On 23 January 2012 it was reported that Melbourne Victory was to secure Milligan on loan until the end of the regular season. It was confirmed on 24 January that Milligan signed for a loan deal to Melbourne Victory until the end of the 2011–12 A-League season, becoming the first Sydney FC player to switch to Melbourne Victory. He returned to Japan in March. In July 2012, Milligan was released from JEF United Chiba and returned to Melbourne Victory by signing a three-year contract.

Milligan starred for Melbourne Victory during their 2012–13 season, moving from centre-back to play as a defensive midfielder, and quickly established himself as one of the best players in the league. Although he has never been a prolific goal scorer, Milligan scored 8 goals in this season, a number of them being clutch goals in important games, including a penalty equaliser in an elimination final against Perth Glory that Melbourne Victory went on to win in extra time. To cap off his season, Milligan won the Victory Medal, awarded to the club's player of the season.

On 17 September 2013, Milligan was rewarded for his performances by being appointed the captain of Melbourne Victory, replacing Adrian Leijer. He was also rumoured to be leaving Melbourne Victory to join fellow national team midfielder Mile Jedinak at newly promoted Premier League club Crystal Palace, however Melbourne Victory rejected a rumoured £2 million offer for the defensive midfielder.

Milligan, after a trial at Crystal Palace, stayed on at Melbourne Victory as captain in the 2013–14 season. He sustained an injury halfway through the season, and the team suffered for this and other reasons such as losing their coach, an injury to Adrian Leijer (ex-captain and central defender) and four players (including three defenders) going to the Under 21 World championships (Jason Geria, Connor Pain, Scott Galloway and Nick Ansell). However, Victory improved after this period to finish fourth in the A-League. Milligan played every minute of all but one ACL match, only missing the final away match of the ACL Asian Champions League match through suspension.

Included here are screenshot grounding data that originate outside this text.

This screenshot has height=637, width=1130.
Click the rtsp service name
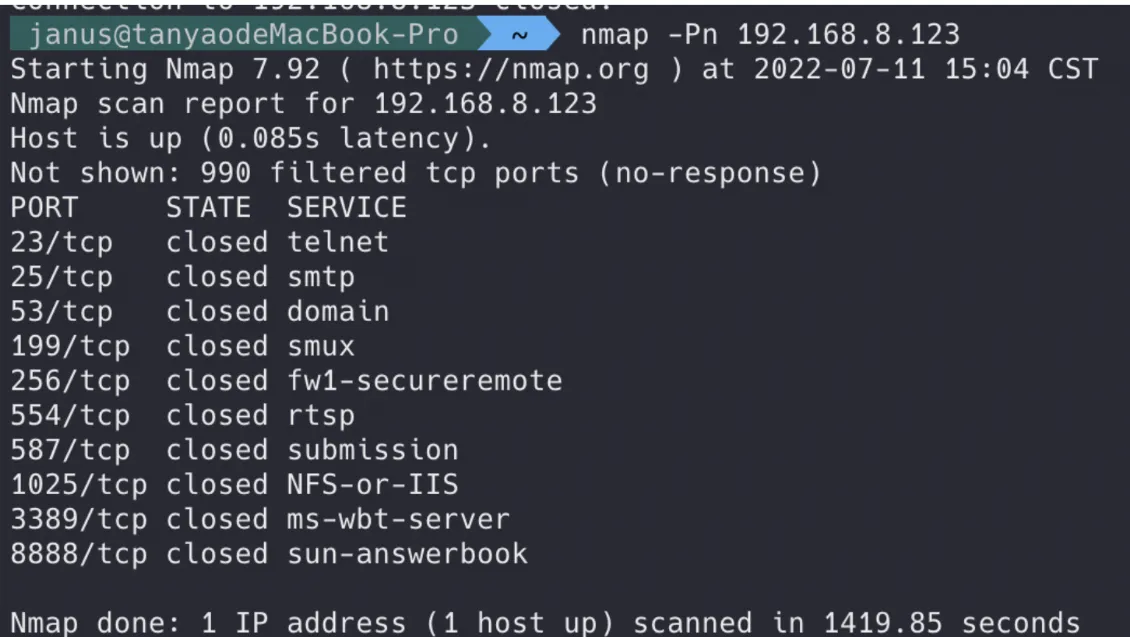[321, 415]
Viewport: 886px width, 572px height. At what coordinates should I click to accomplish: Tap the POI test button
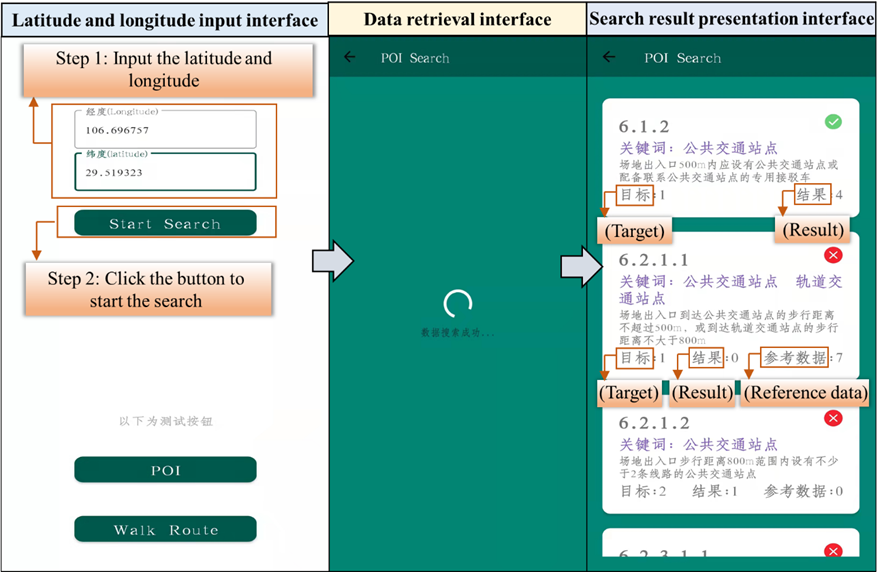[165, 470]
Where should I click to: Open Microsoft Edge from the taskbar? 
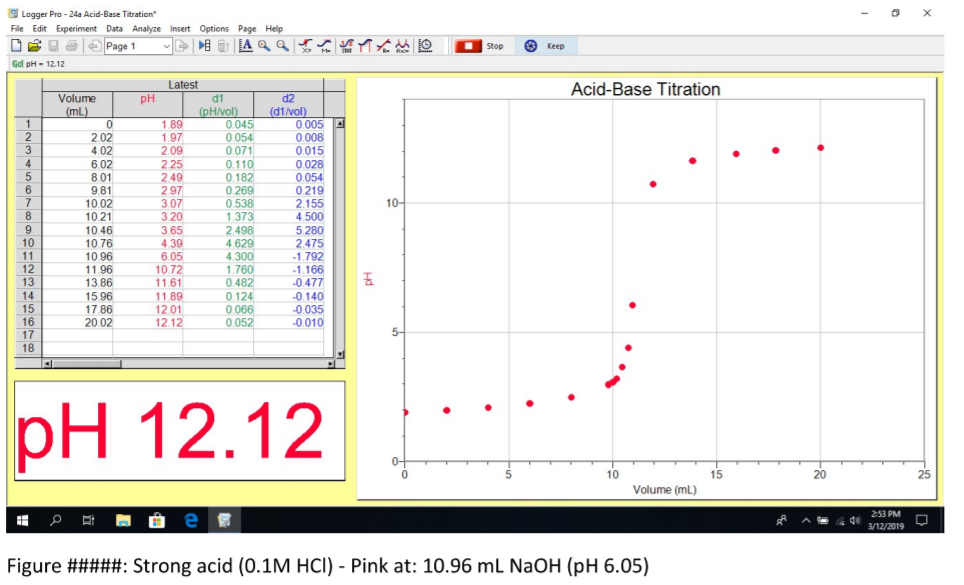coord(192,520)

On 17 May 2015, Milligan captained his side during their 3–0 defeat of Sydney FC in the 2014–15 A-League Grand Final, held at AAMI Park, Melbourne, and was awarded the Joe Marston Medal as the best player in the match.

===Baniyas SC===
At the end of the 2014–15 season it was announced that UAE Pro-League side Baniyas SC had triggered the release clause of Milligan's contract with a $1 million transfer fee, and he signed with them on a two-year contract.

===Return to the Victory===
On 31 July 2017, it was announced Milligan would return to the Victory on a one-year deal as a marquee player.

===Al Ahli===
On 28 January 2018, Melbourne Victory sold Mark Milligan to Al-Ahli for $1 million. He was assigned the number 5 shirt. On 4 February, he made his debut for Al-Ahli in a league game against Al Ittihad FC. He played at centre-half, with the game finishing 0-0. He got good response from the fans, playing the full 90 minutes in the Jeddah derby.

===Hibernian===
On 18 August 2018, Milligan signed a two-year contract with Scottish Premiership club Hibernian. Milligan played regularly for Hibernian during the 2018-19 season, after which he left the club. Hibernian head coach Paul Heckingbottom said that he had opted to exercise a break clause in Milligan's contract as he wanted to "recruit something different to play in that position".

===Southend United===
On 1 July 2019, Milligan signed for Southend United. Milligan was released by Southend United on 19 June 2020, after the team's relegation from League One.

===Macarthur FC===
On 30 July 2020, following his release from Southend, Milligan returned home to Australia to join newly formed A-League club Macarthur FC, signing a two-year deal. On 22 October, he was named the club's captain for their inaugural campaign in the A-League. In the club's first match, a local derby against Western Sydney Wanderers on 30 December, Milligan scored the club's first goal which secured a first-ever win.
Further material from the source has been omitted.